In re the Marriage of Massee

EDMONDS, J.,

concurring.

The majority concludes from the text and the context of the statute that the phrase “acquisition of property during the marriage” in ORS 107.105(l)(f) encompasses the appreciation of nonmarital property under the circumstances of this case. This results in the increases in the value of non-marital assets being considered as marital assets subject to the statutory presumption of equal contribution even though the assets themselves are not subject to the statute. I submit for the reasons that follow that that result is inconsistent with the language of the statute and the legislature’s intent.
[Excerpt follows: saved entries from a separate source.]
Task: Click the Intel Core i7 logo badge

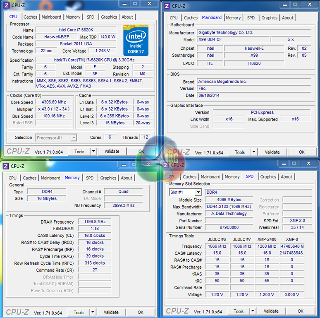Action: click(136, 41)
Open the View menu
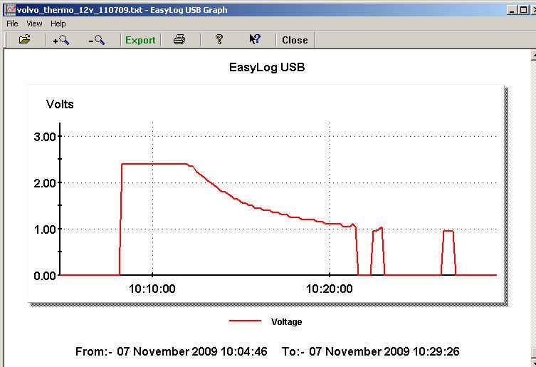 tap(34, 24)
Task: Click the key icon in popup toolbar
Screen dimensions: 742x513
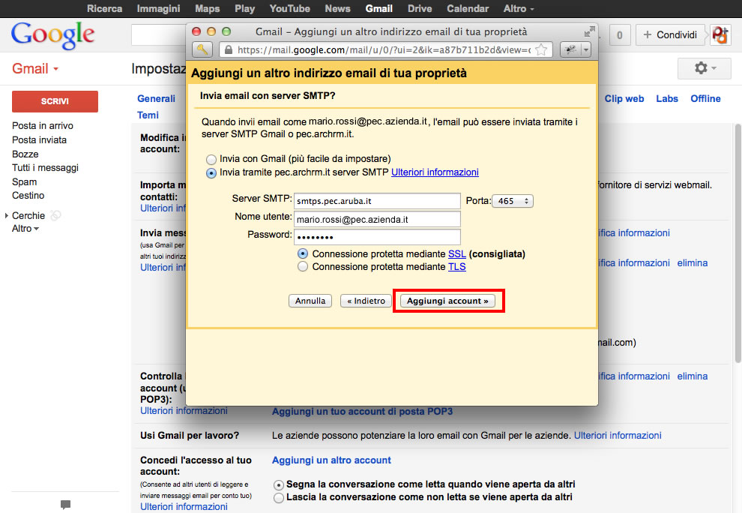Action: 202,50
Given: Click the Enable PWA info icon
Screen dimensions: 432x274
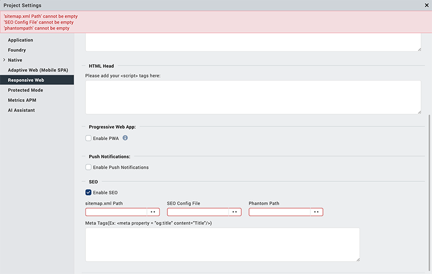Looking at the screenshot, I should click(x=125, y=138).
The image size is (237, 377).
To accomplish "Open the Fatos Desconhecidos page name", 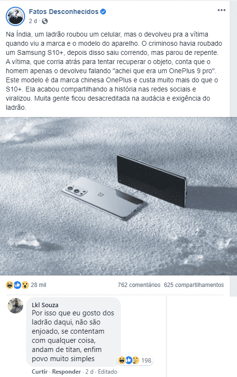I will [x=64, y=12].
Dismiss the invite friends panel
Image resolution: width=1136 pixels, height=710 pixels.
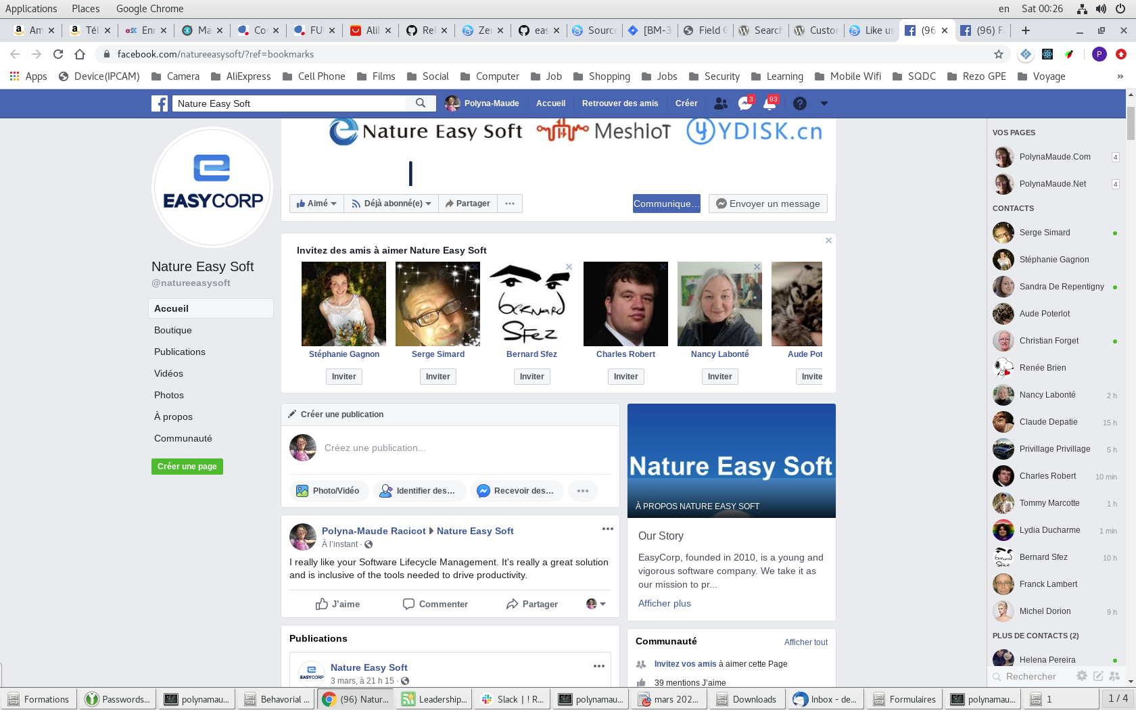coord(828,241)
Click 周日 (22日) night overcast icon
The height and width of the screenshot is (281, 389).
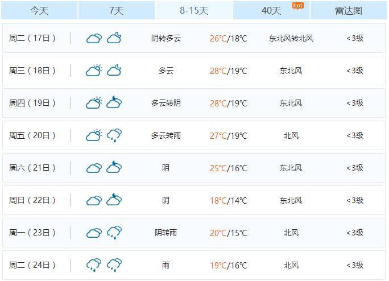(x=114, y=200)
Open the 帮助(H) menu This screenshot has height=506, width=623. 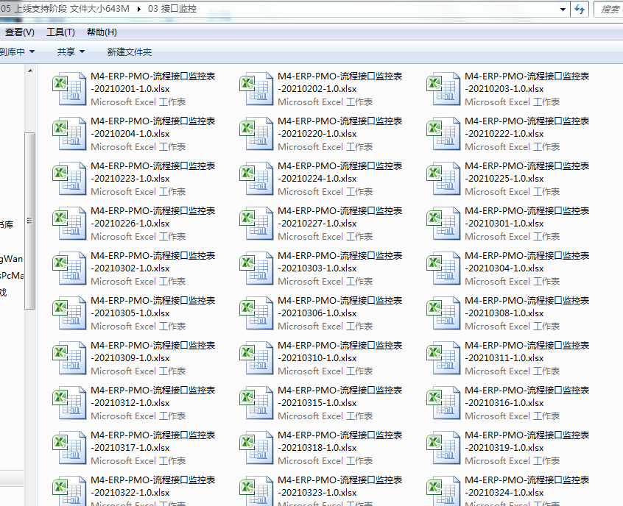point(102,32)
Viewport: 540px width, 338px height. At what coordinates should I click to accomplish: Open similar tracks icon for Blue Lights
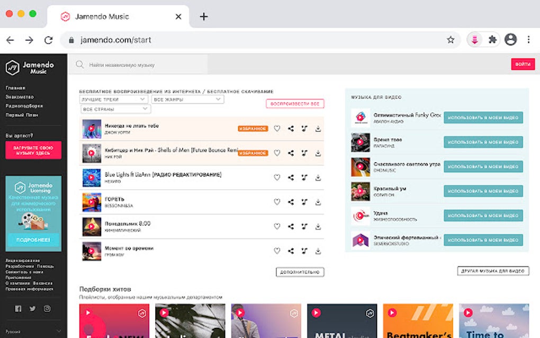pos(304,177)
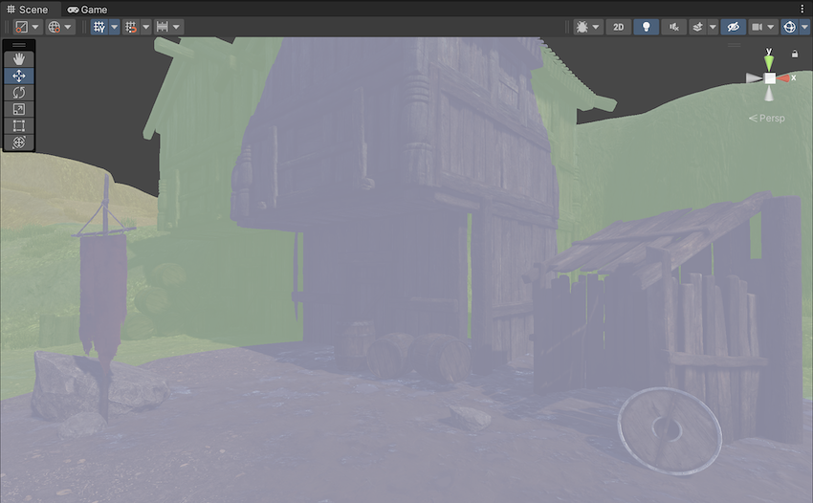Select the Rect tool
The height and width of the screenshot is (503, 813).
click(x=19, y=125)
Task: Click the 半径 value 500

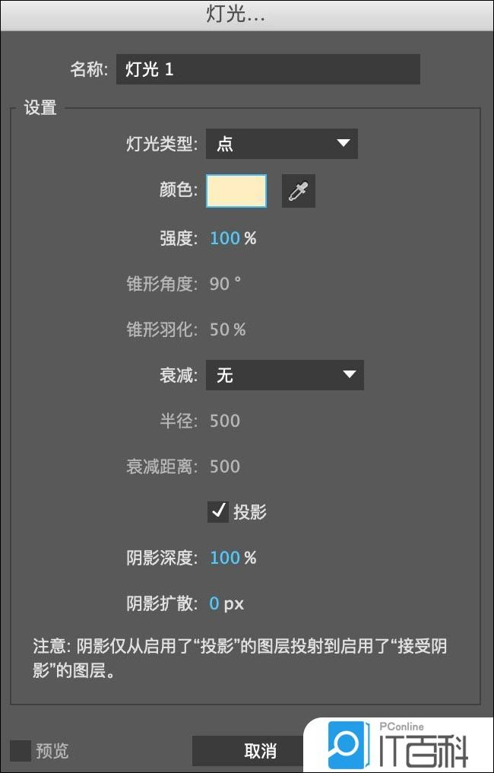Action: tap(225, 421)
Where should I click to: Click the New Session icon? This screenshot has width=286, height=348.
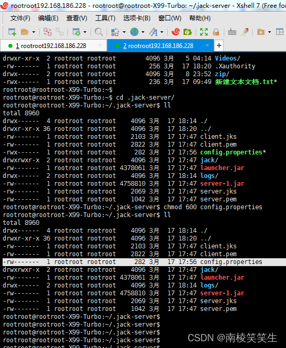point(12,32)
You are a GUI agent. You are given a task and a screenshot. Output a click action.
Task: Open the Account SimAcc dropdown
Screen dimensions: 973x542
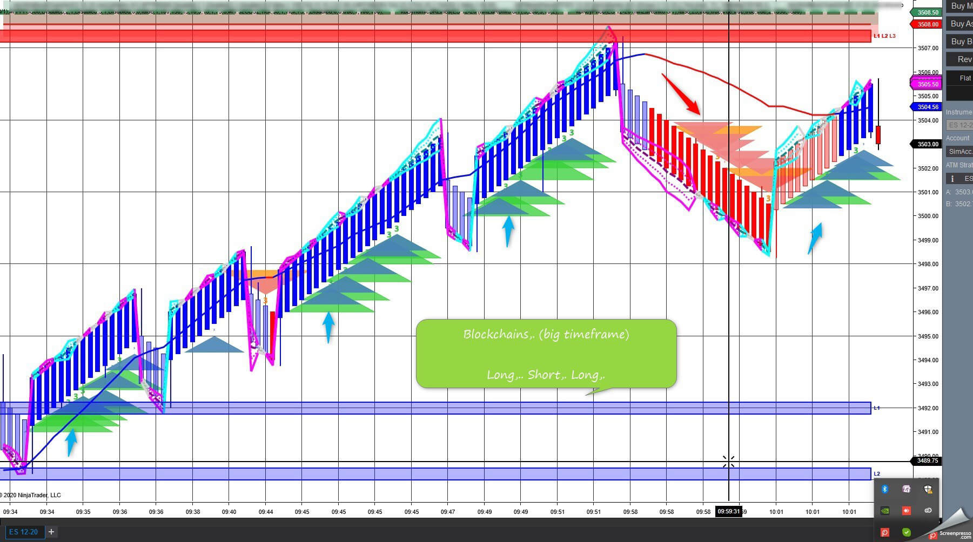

The issue in this case is very narrow. This is a two-year marriage in which husband brought into the marriage his business and personal assets having a net worth of between $3,000,000 and $4,000,000. During the marriage, those assets may have appreciated in value. Wife seeks to share in the appreciation. Regarding the assets in issue, husband did not commingle them with wife’s assets nor did wife contribute to the purported appreciation in a tangible or intangible way. The appreciation accrued because of husband’s efforts and the nature of the assets themselves. For purposes of this discussion, I will describe the appreciation in this case as “passive” appreciation.1

The issue is one of statutory interpretation and turns on what the legislature intended. ORS 174.020. In the *602first level of analysis, the text and context of the statute are the best evidence of the legislature’s intent. If the intent is not clear from the language of the statute, then we are to turn to the underlying legislative history to determine legislative intent. ORS 107.105(l)(f) provides in pertinent part, “There is a rebuttable presumption that both spouses have contributed to the acquisition of property during the marriage, whether such property is jointly or separately held.” The word “property” could mean the increase in the value of the kind of assets that are the subject of this case as the majority suggests. However, the preceding sentence in the statute refers to the “acquisition of marital assets.” If the word “property” in the statute means “marital assets,” than the majority’s reasoning in this case is dubious because the evidence is clear that the assets in question are nonmarital assets.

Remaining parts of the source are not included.